> Item-finding records
====

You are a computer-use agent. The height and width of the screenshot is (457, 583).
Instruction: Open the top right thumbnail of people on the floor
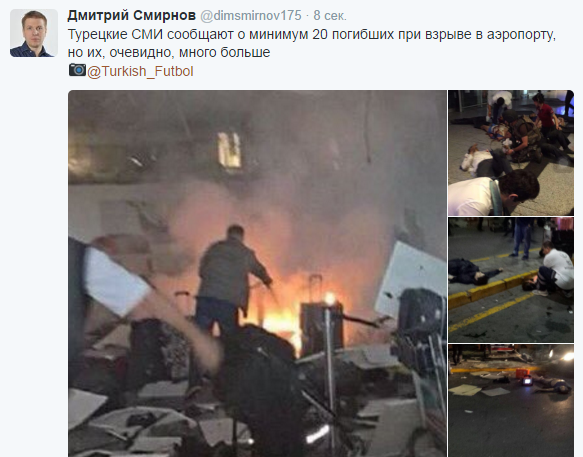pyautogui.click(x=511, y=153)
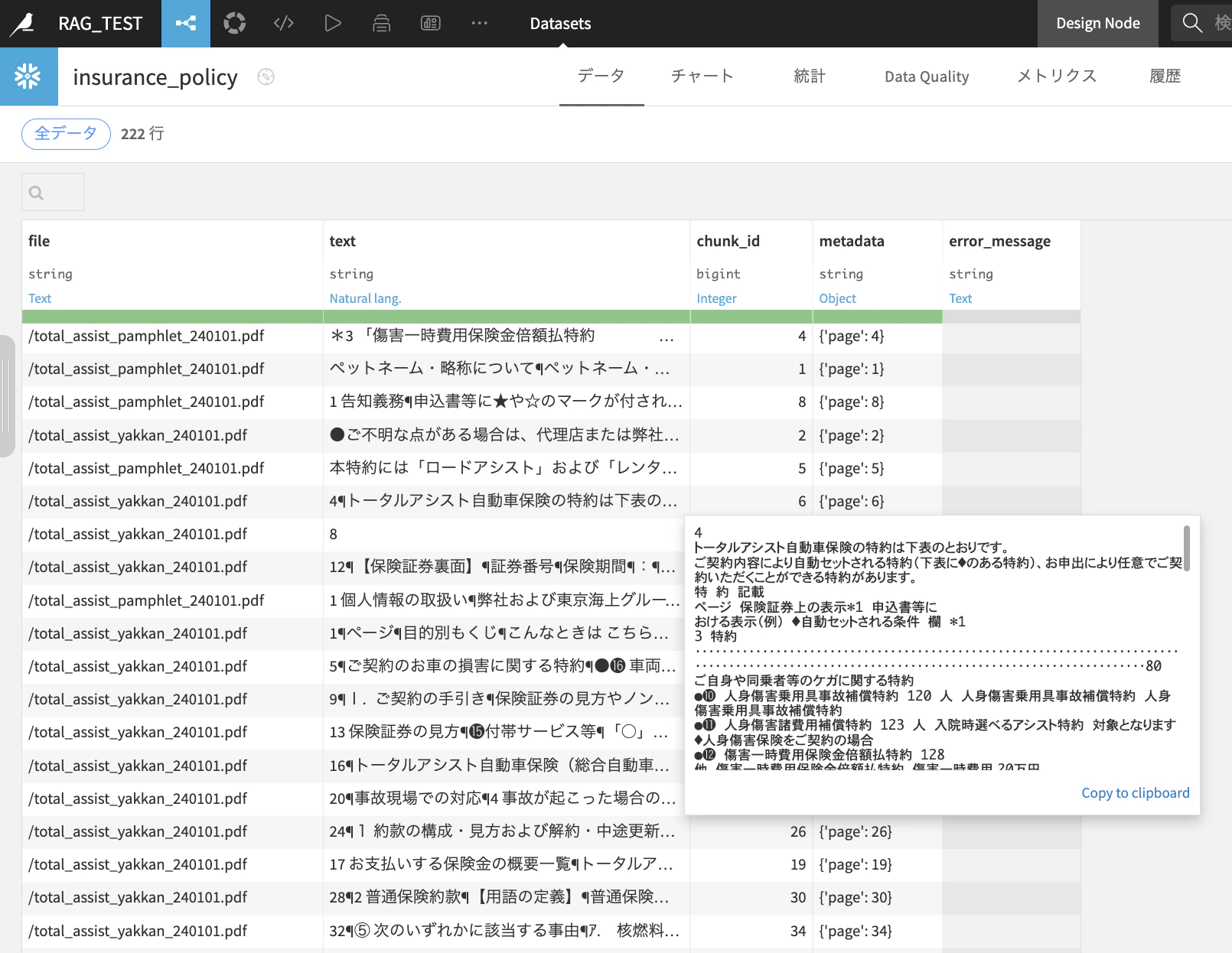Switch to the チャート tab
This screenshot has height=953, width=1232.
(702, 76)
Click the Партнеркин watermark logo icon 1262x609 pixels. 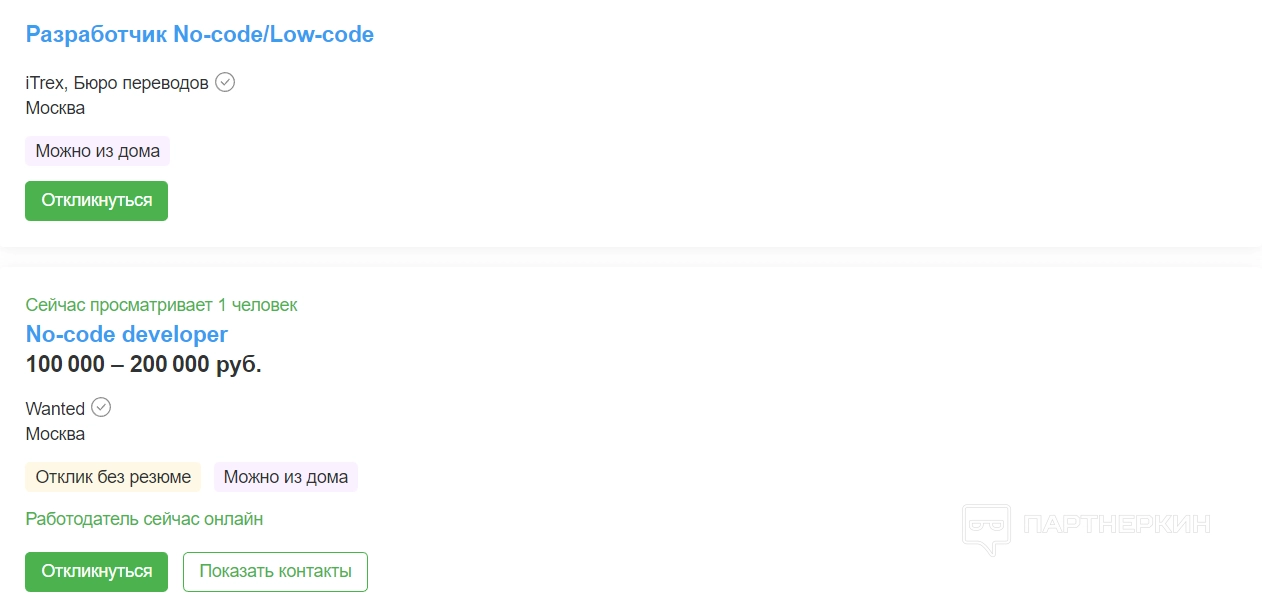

====

> SHORT PROBLEM
Format every line of the rows above as a numbered list, skipping blank lines and leaving the pictures out.

> SOLUTION FOR THIS TASK
1. You are a computer-use agent. The height and width of the screenshot is (457, 583).
2. Instruction: Open the top right thumbnail of people on the floor
3. pyautogui.click(x=511, y=153)
4. Switch to the チャート tab
5. This screenshot has height=953, width=1232.
6. (702, 76)
7. Click the Партнеркин watermark logo icon 1262x609 pixels. 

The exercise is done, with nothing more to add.